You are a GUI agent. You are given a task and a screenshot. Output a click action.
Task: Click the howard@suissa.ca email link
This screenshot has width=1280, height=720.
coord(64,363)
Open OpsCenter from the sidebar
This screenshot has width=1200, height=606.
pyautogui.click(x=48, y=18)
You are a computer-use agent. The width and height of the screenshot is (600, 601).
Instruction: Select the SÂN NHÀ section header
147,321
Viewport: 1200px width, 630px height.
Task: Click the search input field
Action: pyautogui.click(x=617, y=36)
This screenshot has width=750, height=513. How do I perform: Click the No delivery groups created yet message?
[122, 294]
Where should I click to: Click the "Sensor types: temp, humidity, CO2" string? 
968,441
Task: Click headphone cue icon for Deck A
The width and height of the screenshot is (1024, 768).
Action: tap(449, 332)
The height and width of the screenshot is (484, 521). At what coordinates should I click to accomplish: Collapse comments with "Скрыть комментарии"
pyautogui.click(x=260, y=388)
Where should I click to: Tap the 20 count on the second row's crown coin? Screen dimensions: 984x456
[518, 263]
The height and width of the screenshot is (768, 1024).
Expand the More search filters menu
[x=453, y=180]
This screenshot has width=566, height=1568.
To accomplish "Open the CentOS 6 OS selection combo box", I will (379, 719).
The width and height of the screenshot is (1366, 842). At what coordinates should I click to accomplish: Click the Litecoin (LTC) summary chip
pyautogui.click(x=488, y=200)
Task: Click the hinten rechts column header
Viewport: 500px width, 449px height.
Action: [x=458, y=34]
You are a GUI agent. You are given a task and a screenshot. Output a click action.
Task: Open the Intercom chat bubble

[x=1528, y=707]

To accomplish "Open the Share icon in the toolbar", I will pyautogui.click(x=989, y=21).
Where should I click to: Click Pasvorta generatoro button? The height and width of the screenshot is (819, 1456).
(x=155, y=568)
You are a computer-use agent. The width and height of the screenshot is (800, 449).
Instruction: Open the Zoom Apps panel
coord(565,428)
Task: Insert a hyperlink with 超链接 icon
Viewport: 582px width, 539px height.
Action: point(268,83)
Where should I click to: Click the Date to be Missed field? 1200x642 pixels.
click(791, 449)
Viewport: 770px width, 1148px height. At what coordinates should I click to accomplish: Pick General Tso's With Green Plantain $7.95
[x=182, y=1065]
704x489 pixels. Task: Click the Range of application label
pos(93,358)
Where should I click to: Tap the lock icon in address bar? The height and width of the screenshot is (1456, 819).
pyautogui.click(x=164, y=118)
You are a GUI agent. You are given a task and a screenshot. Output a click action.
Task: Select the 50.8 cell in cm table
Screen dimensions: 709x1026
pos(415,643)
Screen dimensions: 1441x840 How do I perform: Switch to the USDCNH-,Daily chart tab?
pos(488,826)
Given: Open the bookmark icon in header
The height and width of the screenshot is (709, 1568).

Task details →
All the lines of the material above must be given again exactly.

Answer for this exercise →
You are a GUI agent. You are given a task and a screenshot. Output a click action.
Task: Click the howard@suissa.ca email link
This screenshot has width=1280, height=720.
coord(64,363)
Open OpsCenter from the sidebar
This screenshot has width=1200, height=606.
pyautogui.click(x=48, y=18)
You are a computer-use agent. The width and height of the screenshot is (600, 601).
Instruction: Select the SÂN NHÀ section header
147,321
Viewport: 1200px width, 630px height.
Task: Click the search input field
Action: pyautogui.click(x=617, y=36)
This screenshot has width=750, height=513. How do I perform: Click the No delivery groups created yet message?
[122, 294]
Where should I click to: Click the "Sensor types: temp, humidity, CO2" string? 
968,441
Task: Click headphone cue icon for Deck A
The width and height of the screenshot is (1024, 768).
Action: tap(449, 332)
The height and width of the screenshot is (484, 521). At what coordinates should I click to accomplish: Collapse comments with "Скрыть комментарии"
pyautogui.click(x=260, y=388)
Where should I click to: Tap the 20 count on the second row's crown coin? Screen dimensions: 984x456
[518, 263]
The height and width of the screenshot is (768, 1024).
Expand the More search filters menu
[x=453, y=180]
This screenshot has width=566, height=1568.
To accomplish "Open the CentOS 6 OS selection combo box", I will (379, 719).
The width and height of the screenshot is (1366, 842). At what coordinates should I click to accomplish: Click the Litecoin (LTC) summary chip
pyautogui.click(x=488, y=200)
Task: Click the hinten rechts column header
Viewport: 500px width, 449px height.
Action: [x=458, y=34]
You are a GUI agent. You are given a task and a screenshot. Output a click action.
Task: Open the Intercom chat bubble

[x=1528, y=707]

To accomplish "Open the Share icon in the toolbar", I will pyautogui.click(x=989, y=21).
Where should I click to: Click Pasvorta generatoro button? The height and width of the screenshot is (819, 1456).
(x=155, y=568)
You are a computer-use agent. The width and height of the screenshot is (800, 449).
Instruction: Open the Zoom Apps panel
coord(565,428)
Task: Insert a hyperlink with 超链接 icon
Viewport: 582px width, 539px height.
Action: point(268,83)
Where should I click to: Click the Date to be Missed field? 1200x642 pixels.
click(791, 449)
Viewport: 770px width, 1148px height. At what coordinates should I click to accomplish: Pick General Tso's With Green Plantain $7.95
[x=182, y=1065]
704x489 pixels. Task: Click the Range of application label
pos(93,358)
Where should I click to: Tap the lock icon in address bar? The height and width of the screenshot is (1456, 819).
pyautogui.click(x=164, y=118)
You are a GUI agent. You are given a task and a screenshot. Output a click action.
Task: Select the 50.8 cell in cm table
Screen dimensions: 709x1026
pos(415,643)
Screen dimensions: 1441x840 How do I perform: Switch to the USDCNH-,Daily chart tab?
pos(488,826)
Given: Open the bookmark icon in header
The height and width of the screenshot is (709, 1568).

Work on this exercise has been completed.